Background and Purpose

Amyloid-beta (Aβ) plaques are key in Alzheimer's disease (AD), with Aβ positron emission tomography imaging enabling non-invasive quantification. To address regional Aβ deposition, we developed regional Centiloid scales (rdcCL) and commercialized them through the computed tomography (CT)-based BeauBrain Amylo platform, eliminating the need for three-dimensional T1 magnetic resonance imaging (MRI).

Objective

We aimed to establish robust regional Aβ cutoffs using the commercialized BeauBrain Amylo platform and to explore the prevalence of subgroups defined by global, regional, and striatal Aβ cutoffs across cognitive stages.

Methods

We included 2,428 individuals recruited from the Korea-Registries to Overcome Dementia and Accelerate Dementia Research project.
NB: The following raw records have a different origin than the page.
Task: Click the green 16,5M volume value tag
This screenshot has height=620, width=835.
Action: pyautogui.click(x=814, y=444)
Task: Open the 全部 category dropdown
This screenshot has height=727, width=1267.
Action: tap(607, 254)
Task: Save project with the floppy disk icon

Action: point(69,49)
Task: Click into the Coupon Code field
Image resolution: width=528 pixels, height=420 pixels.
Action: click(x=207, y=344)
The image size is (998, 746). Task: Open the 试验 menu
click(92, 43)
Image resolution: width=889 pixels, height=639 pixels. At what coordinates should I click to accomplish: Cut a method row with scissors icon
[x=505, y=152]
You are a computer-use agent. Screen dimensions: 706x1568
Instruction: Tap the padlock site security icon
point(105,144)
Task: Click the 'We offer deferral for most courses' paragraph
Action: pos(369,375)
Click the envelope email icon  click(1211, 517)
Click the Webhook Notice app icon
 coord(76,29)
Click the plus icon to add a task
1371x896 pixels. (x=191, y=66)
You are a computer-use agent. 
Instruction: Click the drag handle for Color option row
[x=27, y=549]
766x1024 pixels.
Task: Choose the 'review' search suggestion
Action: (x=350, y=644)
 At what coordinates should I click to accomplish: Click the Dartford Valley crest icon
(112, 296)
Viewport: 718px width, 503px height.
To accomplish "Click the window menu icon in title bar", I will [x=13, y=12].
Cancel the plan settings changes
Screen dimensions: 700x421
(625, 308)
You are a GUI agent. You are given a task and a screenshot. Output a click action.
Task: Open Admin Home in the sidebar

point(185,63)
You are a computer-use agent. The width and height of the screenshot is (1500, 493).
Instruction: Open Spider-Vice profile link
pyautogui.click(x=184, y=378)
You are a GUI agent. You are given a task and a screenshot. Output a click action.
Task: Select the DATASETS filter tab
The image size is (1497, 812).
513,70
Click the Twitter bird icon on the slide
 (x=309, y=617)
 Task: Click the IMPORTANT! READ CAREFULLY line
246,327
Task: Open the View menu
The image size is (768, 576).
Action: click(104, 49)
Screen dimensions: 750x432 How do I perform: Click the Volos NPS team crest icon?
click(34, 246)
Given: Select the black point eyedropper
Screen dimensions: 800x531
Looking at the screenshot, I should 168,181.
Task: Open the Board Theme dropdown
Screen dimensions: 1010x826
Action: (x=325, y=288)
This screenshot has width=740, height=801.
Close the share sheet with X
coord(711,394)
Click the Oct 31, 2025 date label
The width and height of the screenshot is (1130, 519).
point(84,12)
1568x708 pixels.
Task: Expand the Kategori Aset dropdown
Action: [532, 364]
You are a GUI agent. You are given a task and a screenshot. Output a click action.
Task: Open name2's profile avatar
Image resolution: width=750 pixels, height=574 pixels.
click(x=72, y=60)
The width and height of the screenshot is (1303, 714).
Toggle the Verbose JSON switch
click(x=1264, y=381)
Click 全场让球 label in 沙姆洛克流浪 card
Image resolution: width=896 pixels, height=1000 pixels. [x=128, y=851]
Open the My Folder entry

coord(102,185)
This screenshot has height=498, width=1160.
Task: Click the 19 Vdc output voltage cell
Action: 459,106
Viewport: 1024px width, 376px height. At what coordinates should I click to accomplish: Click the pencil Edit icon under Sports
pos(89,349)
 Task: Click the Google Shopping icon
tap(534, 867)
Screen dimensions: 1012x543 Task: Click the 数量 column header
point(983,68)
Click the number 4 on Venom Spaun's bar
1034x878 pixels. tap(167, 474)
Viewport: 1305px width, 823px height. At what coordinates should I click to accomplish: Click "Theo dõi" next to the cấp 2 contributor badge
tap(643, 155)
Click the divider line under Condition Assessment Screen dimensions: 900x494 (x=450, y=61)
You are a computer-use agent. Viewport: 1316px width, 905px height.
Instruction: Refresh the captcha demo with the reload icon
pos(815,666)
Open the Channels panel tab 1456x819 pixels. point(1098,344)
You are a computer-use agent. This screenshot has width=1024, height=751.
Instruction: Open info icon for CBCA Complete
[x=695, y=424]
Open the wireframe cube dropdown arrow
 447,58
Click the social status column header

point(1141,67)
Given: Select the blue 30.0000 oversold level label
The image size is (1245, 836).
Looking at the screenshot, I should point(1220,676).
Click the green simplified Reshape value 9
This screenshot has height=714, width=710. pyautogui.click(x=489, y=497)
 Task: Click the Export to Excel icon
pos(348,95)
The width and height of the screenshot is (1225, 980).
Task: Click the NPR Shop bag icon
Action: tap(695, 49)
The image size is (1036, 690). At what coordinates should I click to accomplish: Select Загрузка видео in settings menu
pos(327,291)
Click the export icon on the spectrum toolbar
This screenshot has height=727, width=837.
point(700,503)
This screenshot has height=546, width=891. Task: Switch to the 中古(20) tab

We calculated regional Aβ cutoffs using Gaussian Mixture Modeling. Participants were classified into subgroups based on global, regional, and striatal Aβ positivity across cognitive stages (cognitively unimpaired [CU], mild cognitive impairment, and dementia of the Alzheimer's type).

Results

MRI-based and CT-based global Aβ cutoffs were highly comparable and consistent with previously reported Centiloid values. Regional cutoffs revealed both similarities and differences between MRI- and CT-based methods, reflecting modality-specific segmentation processes. Subgroups such as global(-)regional(+) were more frequent in non-dementia stages, while global(+)striatal(-) was primarily observed in CU individuals.

Conclusions

Our study established robust regional Aβ cutoffs using a CT-based rdcCL method and demonstrated its clinical utility in classifying amyloid subgroups across cognitive stages. These findings highlight the importance of regional Aβ quantification in understanding amyloid pathology and its implications for biomarker-guided diagnosis and treatment in AD.